_Potongan Dokumen:_
○ ○ ○

Baca berita tanpa iklan. Gabung Kompas.com+

Dampak Lingkungan dari Lebaran yang Tidak Berkelanjutan

Kompas.com - 10/04/2024, 12:00 WIB
Danur Lambang Pristiandaru

Penulis

KOMPAS.com - Semua umat Muslim menyambut hari raya Idulfitri dan Lebaran dengan gegap gempita.

Para perantau pun berbondong-bondong kembali ke kampung halaman untuk merayakan Lebaran bersama keluarga tercinta.

Selama Lebaran, berbagai perayaan muncul karena rasa sukacita. Mobilitas serta konsumsi warga pun meningkat.

Di satu sisi, gegap gempita aktvitas selama Lebaran berpotensi menimbulkan efek samping yang berdampak buruk.

Lebaran yang tidak berkelanjutan menimbulkan dampak buruk terhadap lingkungan dan Bumi yang kita tempati ini.

○ ○ ○

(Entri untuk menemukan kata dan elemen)
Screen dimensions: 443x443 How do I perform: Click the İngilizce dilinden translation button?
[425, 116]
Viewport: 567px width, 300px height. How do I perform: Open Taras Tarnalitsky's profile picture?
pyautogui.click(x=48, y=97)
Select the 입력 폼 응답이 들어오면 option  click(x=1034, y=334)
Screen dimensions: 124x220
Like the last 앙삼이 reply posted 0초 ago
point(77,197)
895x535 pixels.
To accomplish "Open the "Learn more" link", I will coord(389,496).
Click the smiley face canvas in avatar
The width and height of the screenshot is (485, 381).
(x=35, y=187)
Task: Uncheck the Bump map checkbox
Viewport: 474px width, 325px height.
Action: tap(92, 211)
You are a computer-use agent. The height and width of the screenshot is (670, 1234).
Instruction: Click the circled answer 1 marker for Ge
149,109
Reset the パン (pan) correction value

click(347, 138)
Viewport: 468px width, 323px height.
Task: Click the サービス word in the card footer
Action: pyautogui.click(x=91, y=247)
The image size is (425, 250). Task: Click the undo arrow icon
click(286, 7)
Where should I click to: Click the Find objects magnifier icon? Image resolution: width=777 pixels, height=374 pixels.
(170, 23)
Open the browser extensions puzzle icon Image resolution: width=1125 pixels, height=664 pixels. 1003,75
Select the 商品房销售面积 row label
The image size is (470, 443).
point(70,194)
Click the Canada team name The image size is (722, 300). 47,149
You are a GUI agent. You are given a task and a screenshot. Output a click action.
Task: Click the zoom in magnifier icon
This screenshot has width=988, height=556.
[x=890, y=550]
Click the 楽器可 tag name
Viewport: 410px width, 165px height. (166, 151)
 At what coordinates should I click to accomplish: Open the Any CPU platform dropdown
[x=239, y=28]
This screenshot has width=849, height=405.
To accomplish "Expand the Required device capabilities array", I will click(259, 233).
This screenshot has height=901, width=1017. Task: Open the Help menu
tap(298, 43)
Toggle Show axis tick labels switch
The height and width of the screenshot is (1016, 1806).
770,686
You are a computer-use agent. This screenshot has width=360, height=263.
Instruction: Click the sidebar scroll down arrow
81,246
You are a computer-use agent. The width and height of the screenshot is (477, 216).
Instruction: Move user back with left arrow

○ ○ ○

_Tugas Latihan:_
A. Tentukan apakah setiap pernyataan berikut sesuai dengan potongan dokumen, lalu kutip kata-kata penentunya dari teks: (i) Selama Lebaran, mobilitas dan konsumsi warga meningkat. (ii) Para perantau merayakan Lebaran di kota tempat mereka bekerja. (iii) Lebaran yang tidak berkelanjutan berdampak buruk terhadap lingkungan.
B. Salin setiap kalimat dalam potongan dokumen yang berada di bawah kata "Penulis" dan memuat kata "Lebaran".
C. Terjemahkan kalimat dari potongan dokumen ini ke dalam bahasa Inggris: "Para perantau pun berbondong-bondong kembali ke kampung halaman untuk merayakan Lebaran bersama keluarga tercinta."

_Jawaban Latihan:_
A.
(i) Ya: "Mobilitas serta konsumsi warga pun meningkat."
(ii) Tidak: "Para perantau pun berbondong-bondong kembali ke kampung halaman untuk merayakan Lebaran bersama keluarga tercinta."
(iii) Ya: "Lebaran yang tidak berkelanjutan menimbulkan dampak buruk terhadap lingkungan dan Bumi yang kita tempati ini."

B.
Semua umat Muslim menyambut hari raya Idulfitri dan Lebaran dengan gegap gempita.
Para perantau pun berbondong-bondong kembali ke kampung halaman untuk merayakan Lebaran bersama keluarga tercinta.
Selama Lebaran, berbagai perayaan muncul karena rasa sukacita.
Di satu sisi, gegap gempita aktvitas selama Lebaran berpotensi menimbulkan efek samping yang berdampak buruk.
Lebaran yang tidak berkelanjutan menimbulkan dampak buruk terhadap lingkungan dan Bumi yang kita tempati ini.

C. People living away from home also flock back to their hometowns to celebrate Lebaran with their beloved families.